What is needed is an exact repeat of the lines from the one holding "Task: Click the question" through the final line of the data, with no pictures.

[Stored data]

"""

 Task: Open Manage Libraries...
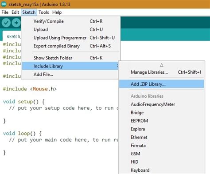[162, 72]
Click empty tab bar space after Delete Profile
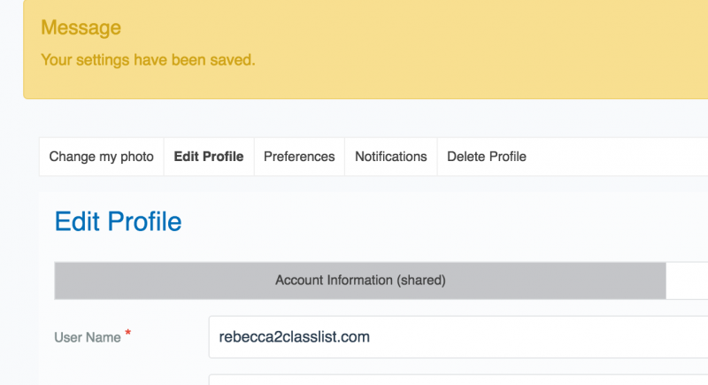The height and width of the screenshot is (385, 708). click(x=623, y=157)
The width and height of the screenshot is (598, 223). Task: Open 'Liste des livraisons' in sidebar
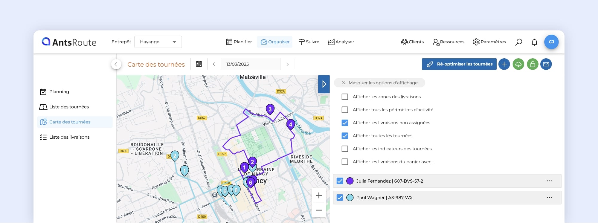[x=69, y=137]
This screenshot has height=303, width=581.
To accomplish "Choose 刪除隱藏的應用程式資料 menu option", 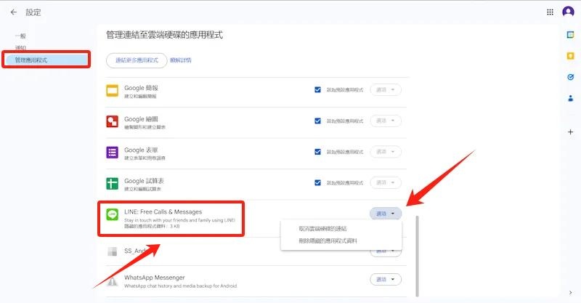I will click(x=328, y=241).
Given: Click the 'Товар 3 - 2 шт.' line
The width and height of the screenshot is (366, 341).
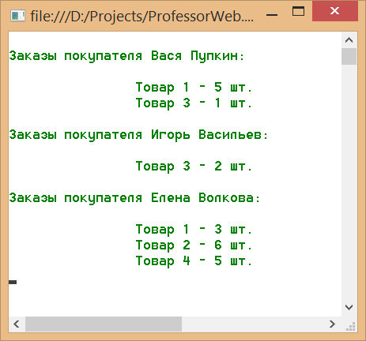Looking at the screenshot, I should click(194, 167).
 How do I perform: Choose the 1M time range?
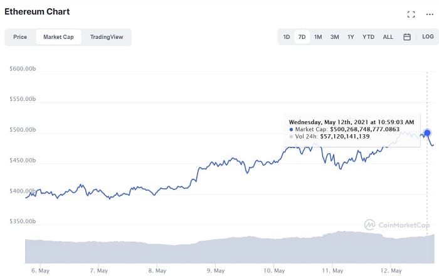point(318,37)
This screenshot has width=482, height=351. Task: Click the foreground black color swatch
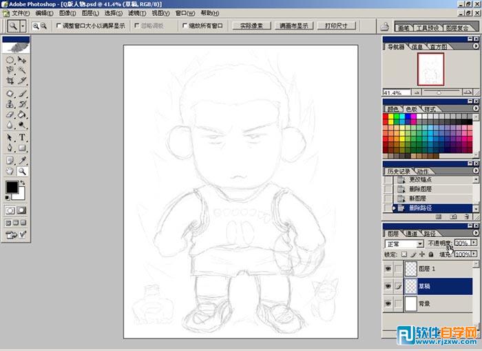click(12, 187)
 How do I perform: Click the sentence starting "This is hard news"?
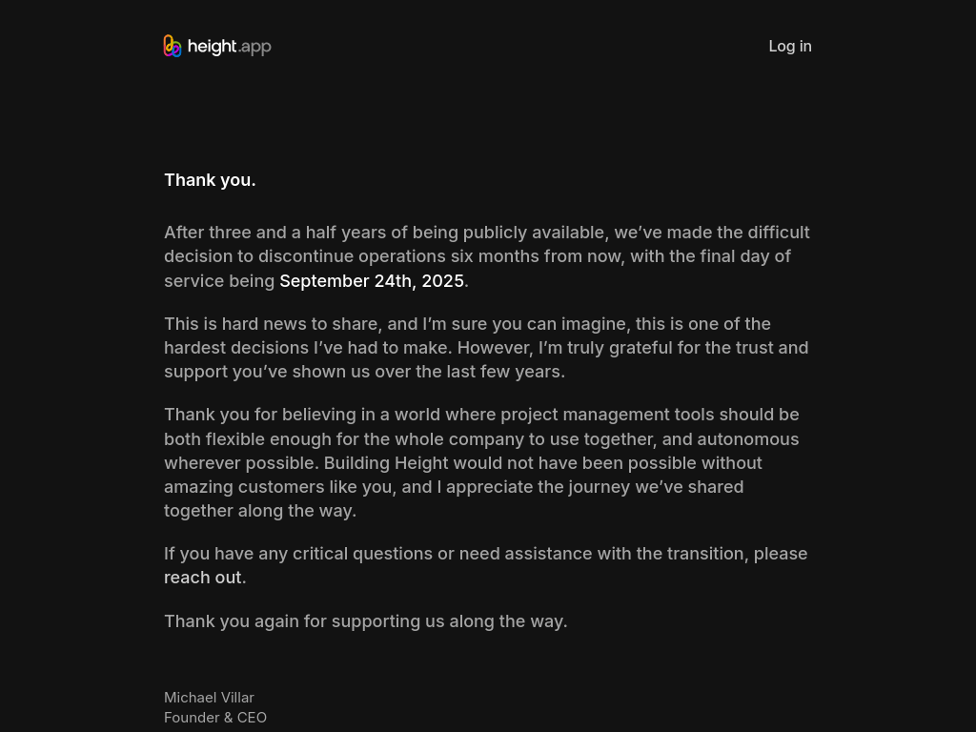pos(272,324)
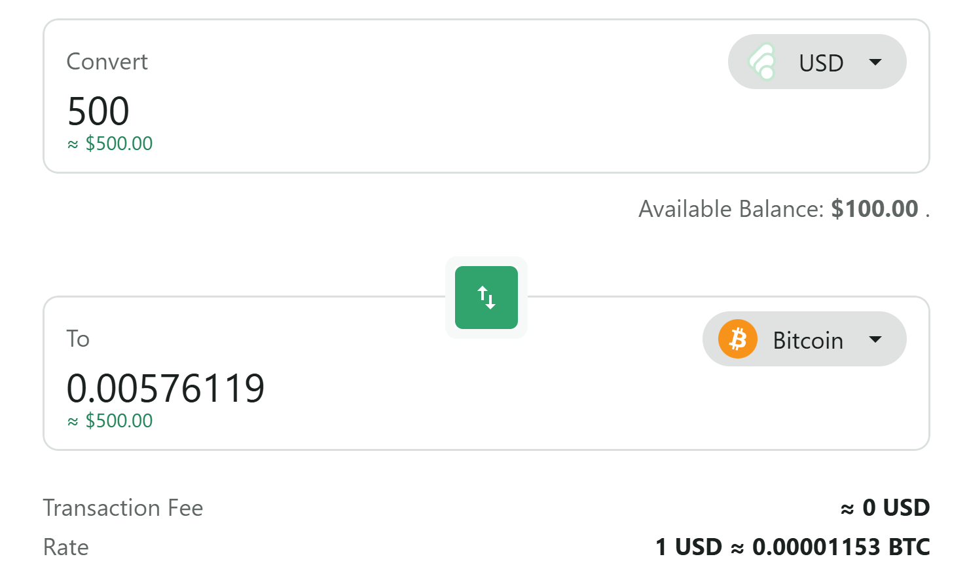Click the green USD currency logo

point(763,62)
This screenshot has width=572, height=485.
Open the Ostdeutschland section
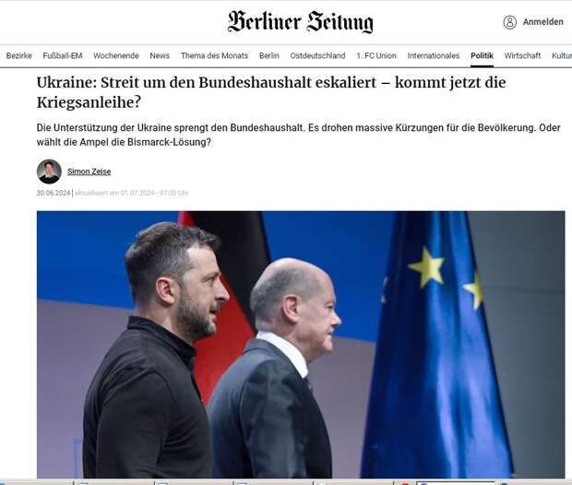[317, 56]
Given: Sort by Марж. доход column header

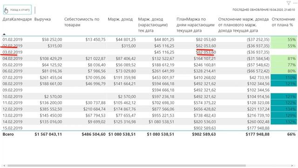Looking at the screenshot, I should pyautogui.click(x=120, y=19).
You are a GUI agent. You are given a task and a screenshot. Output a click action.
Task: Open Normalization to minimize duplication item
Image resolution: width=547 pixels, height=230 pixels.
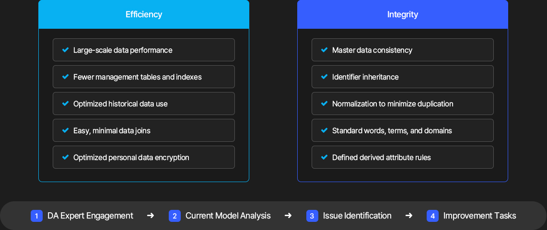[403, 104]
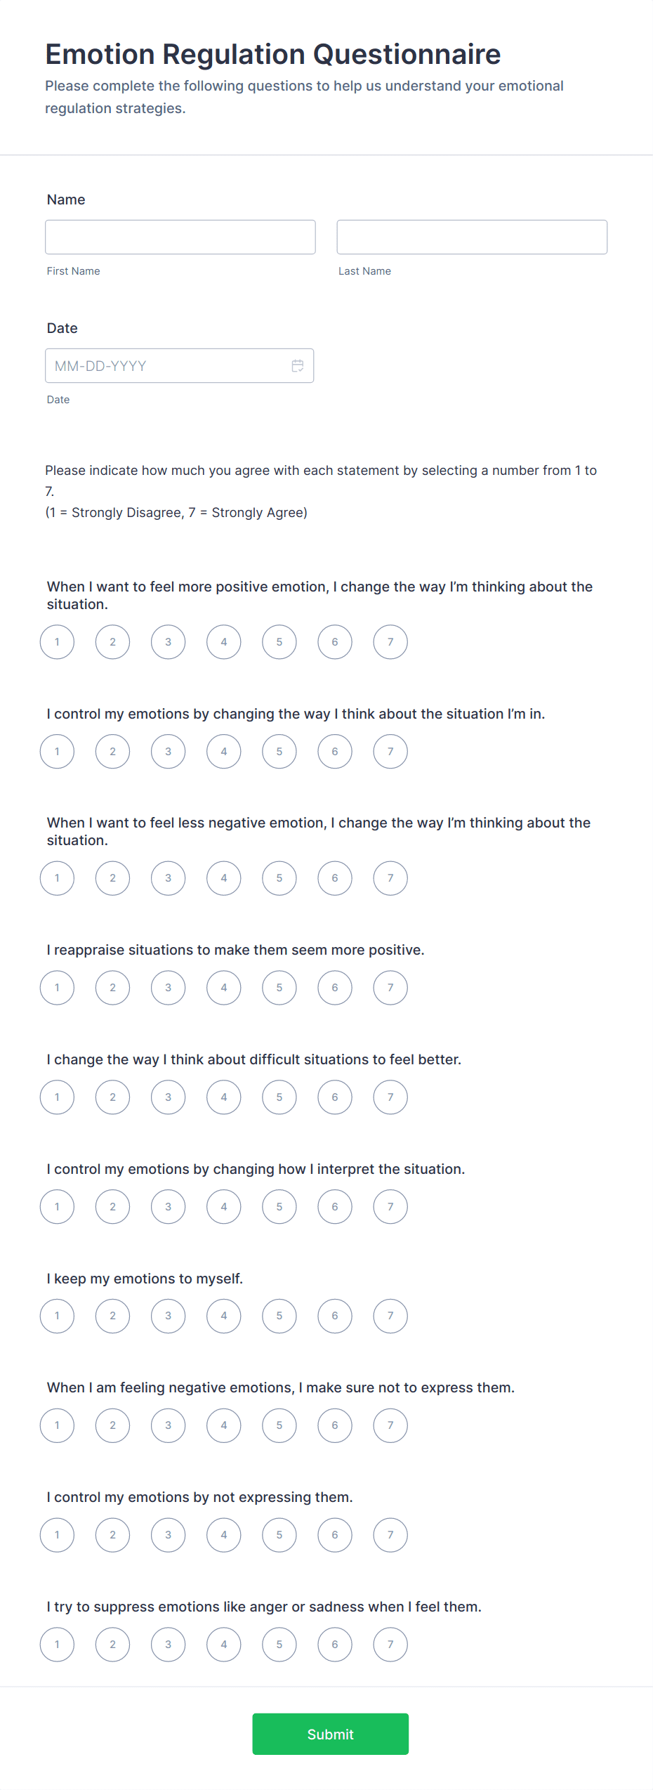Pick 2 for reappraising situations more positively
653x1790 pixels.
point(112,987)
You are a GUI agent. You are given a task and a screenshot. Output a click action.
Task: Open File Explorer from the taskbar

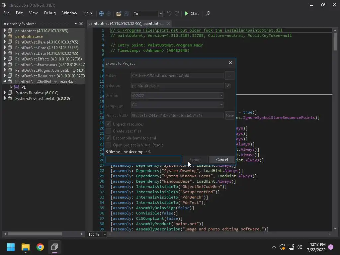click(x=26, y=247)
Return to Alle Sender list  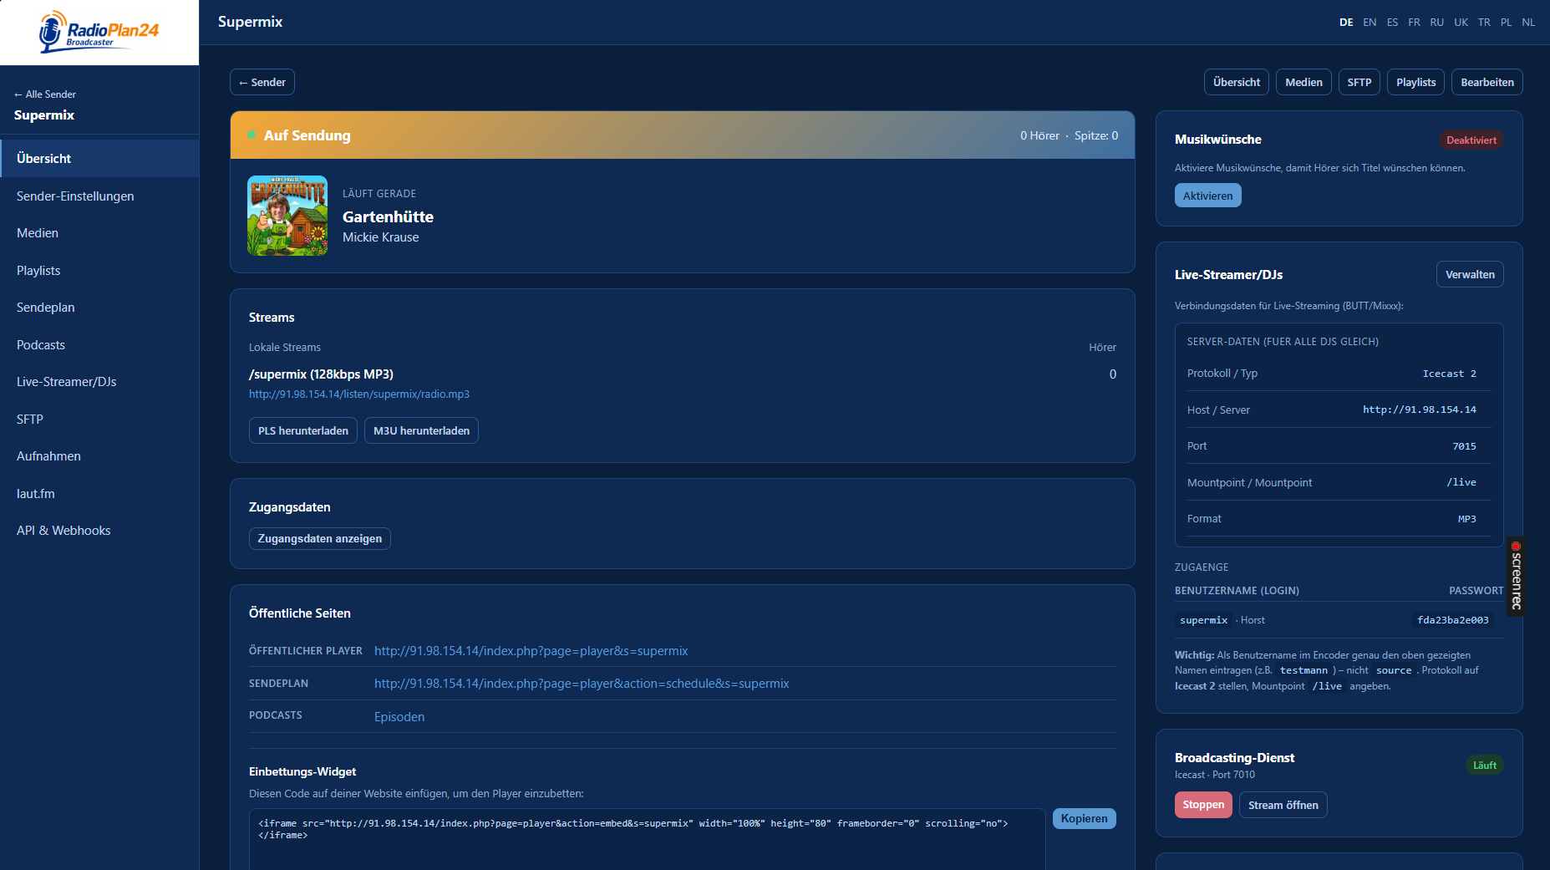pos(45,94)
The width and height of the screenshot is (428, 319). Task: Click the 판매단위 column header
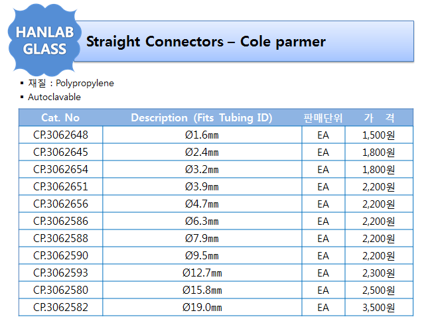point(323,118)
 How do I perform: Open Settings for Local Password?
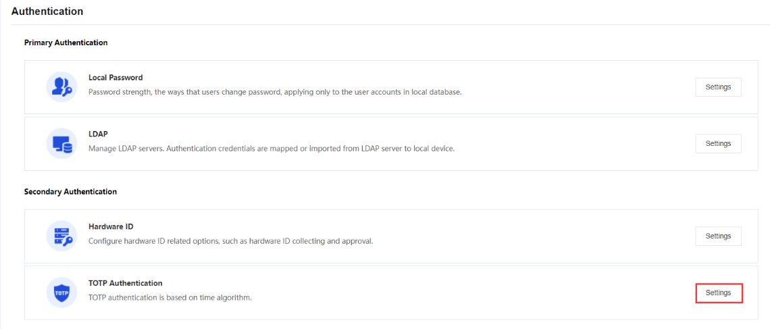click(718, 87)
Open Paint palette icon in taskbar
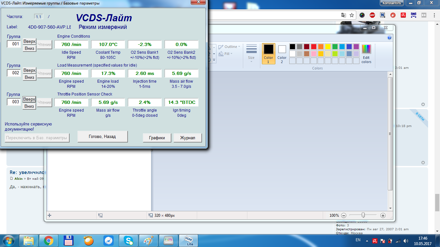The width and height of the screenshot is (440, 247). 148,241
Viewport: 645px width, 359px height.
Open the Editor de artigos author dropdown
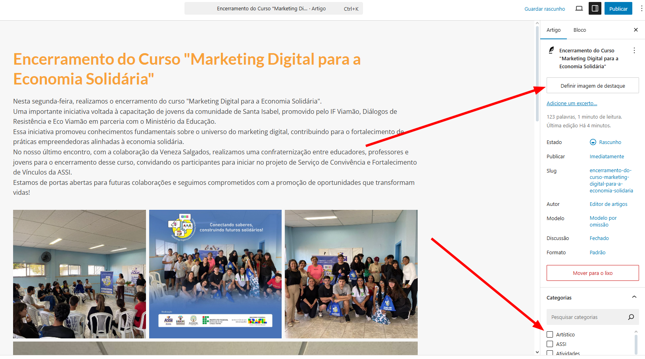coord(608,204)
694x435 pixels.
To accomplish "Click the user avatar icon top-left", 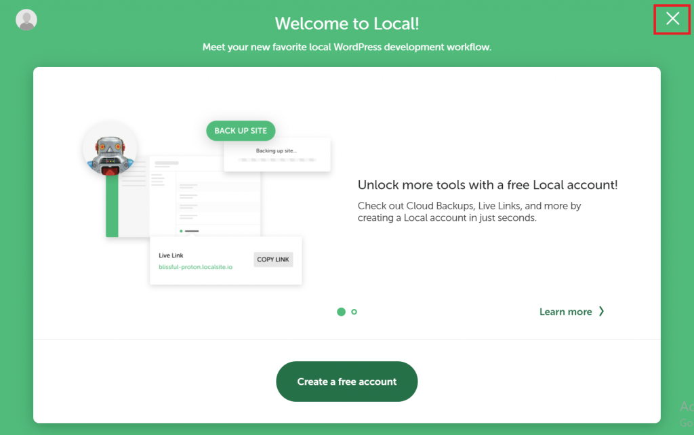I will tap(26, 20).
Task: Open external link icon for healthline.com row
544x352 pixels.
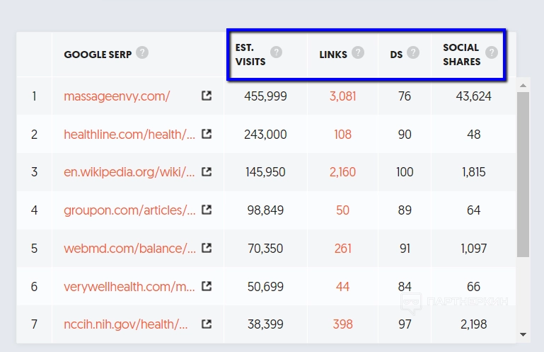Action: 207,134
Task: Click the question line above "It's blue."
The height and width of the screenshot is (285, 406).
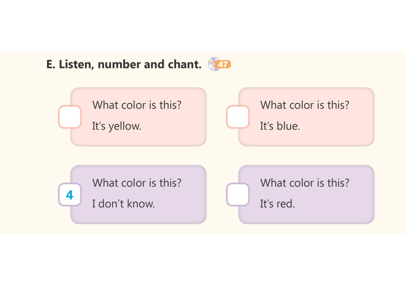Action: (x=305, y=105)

"""

### Response for this exercise
Task: Click the question line above "It's blue."
The height and width of the screenshot is (285, 406).
Action: (x=305, y=105)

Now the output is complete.